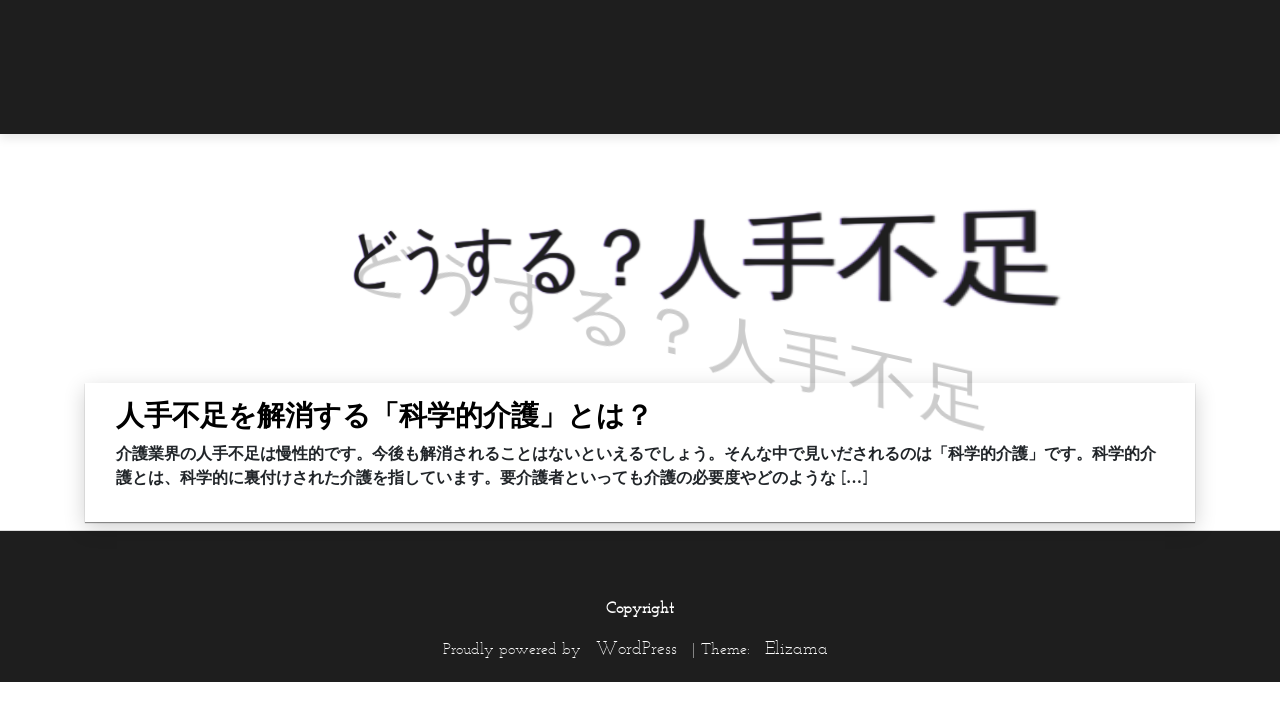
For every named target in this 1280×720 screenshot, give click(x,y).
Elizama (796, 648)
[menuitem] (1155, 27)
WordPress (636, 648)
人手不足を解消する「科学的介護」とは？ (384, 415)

Instructions to follow:
Render the lines of the records above as a JSON list of strings, one string per line, with blank lines omitted and the pictures left out.

Solution below:
[
  "For every named target in this 1280×720 screenshot, give click(x,y).",
  "Elizama (796, 648)",
  "[menuitem] (1155, 27)",
  "WordPress (636, 648)",
  "人手不足を解消する「科学的介護」とは？ (384, 415)"
]